Happy Friday!
I’ll be traveling for the next week, and most of the month, so there won’t be many posts in August. I’ve really got to learn how to leverage AI to take over my blogging duties.
I will never forget where I was when I heard about the planes hitting the World Trade Center in New York. I had just logged in at the office and was talking with my boss when another associate said, “a plane just hit the World Trade Center.” I imagined a small plane like a Cessna. It wasn’t until a second plane hit that we knew something awful was happening.
That attack ended up killing nearly 3,000 people that day, most in the collapsed twin towers, including businessmen and business women, firefighters, police officers, medical personnel, and all those on the doomed flights. It is the single worst attack on the US homeland, ever.
I still, to this day, despise Osama bin Laden and his henchmen for what they did. I curse his name every September 11. As a Christian, I never gloated over his death because I believe that redemption is possible for everyone, no matter how evil they are. Plus, we’re told not to:
Do not gloat when your enemy falls;
when they stumble, do not let your heart rejoice,
or the Lord will see and disapprove
and turn his wrath away from them.
— Proverbs 24:17-18
But since that door was closed with OBL’s assassination, it is hard not to think that he deserves every ounce of hell he gets.
So it is with some irritation that I read that the rest of the planners of that attack 23 years ago—especially the mastermind, Khalid Sheikh Mohammed—have “negotiated” a plea agreement with the current administration.
The alleged mastermind of the Sept. 11 terror attacks and two other terrorists being held in Guantánamo Bay will be spared the death penalty under a deal with prosecutors, it was revealed Wednesday.
The announcement was a bitter pill to swallow for victims’ families who have anxiously awaited the conclusion of the case for nearly 24 years — many of whom felt death was the only appropriate punishment for the perpetrators of the heinous attacks.
A spokesperson for the Office of Military Commissions (OMC), which is prosecuting the case, confirmed it had entered into pre-trial agreements with Khalid Sheikh Mohammed — the accused principal architect of the al Qaeda attacks — and two alleged co-conspirators, Walid Muhammad Salih Mubarak Bin Attash and Mustafa Ahmed Adam al Hawsawi, all of whom have been held at the US military prison on the coast of Cuba since 2003.
This isn’t justice. Justice would have been standing them in front of a dirt embankment and shooting them after facing a military tribunal for the attack on our soil. I agree with John Hinderaker:
It is reasonable to blame the weak and borderline anti-American Biden administration for this travesty, and to be sure they deserve opprobrium. But the original fault goes back much further. The idea of treating these terrorists, whom we used military means to capture, as mere criminal defendants entitled to the panoply of criminal procedures available to Americans, including, at the end, plea bargaining, was a farce from the beginning. They should have been interrogated mercilessly and then shot, a long time ago.
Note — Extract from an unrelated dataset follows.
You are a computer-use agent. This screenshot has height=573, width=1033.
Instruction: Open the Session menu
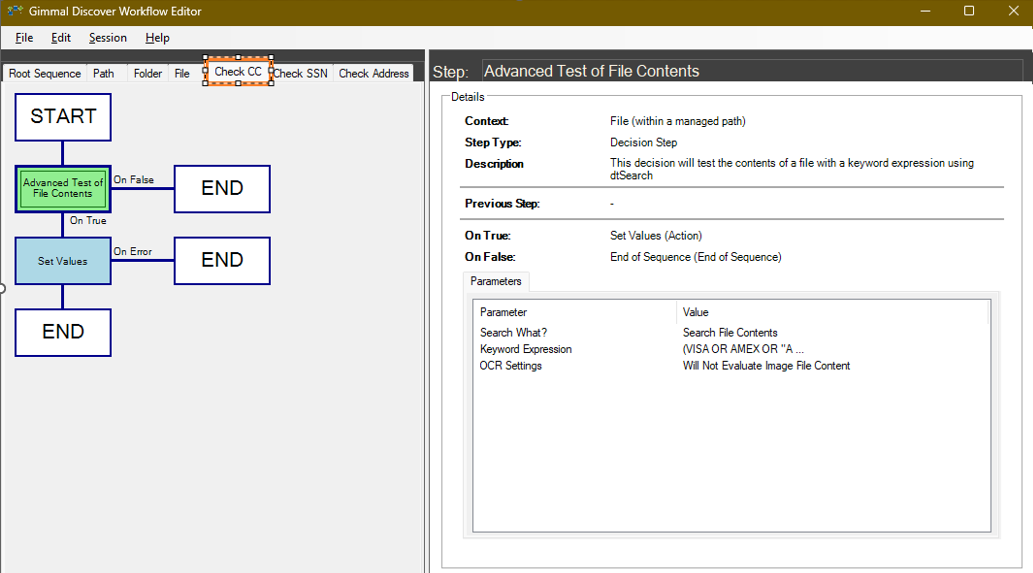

They deserved nothing more.
This is a slap in the face to not only those who survived the attack and to those who lost loved ones in the attack, but it’s also a slap in the face to all Americans. We don’t negotiate with terrorists. We don’t put up with that $#!+. But, as Hinderaker says, the “borderline anti-American Biden administration” is all about trashing our norms, not restoring them as he promised four years ago.
I strongly disagree with Hinderaker that they’re “borderline.” They’re all clearly anti-American as historic and traditional America is understood.
The plea deal is a tragic joke that isn’t funny. We live in an upside down world and it’s getting harder to believe it will improve any time soon.
But chin up. At least we can pretend, for now, that Trump will win and drain the swamp.
Have a good weekend, and a good week that follows.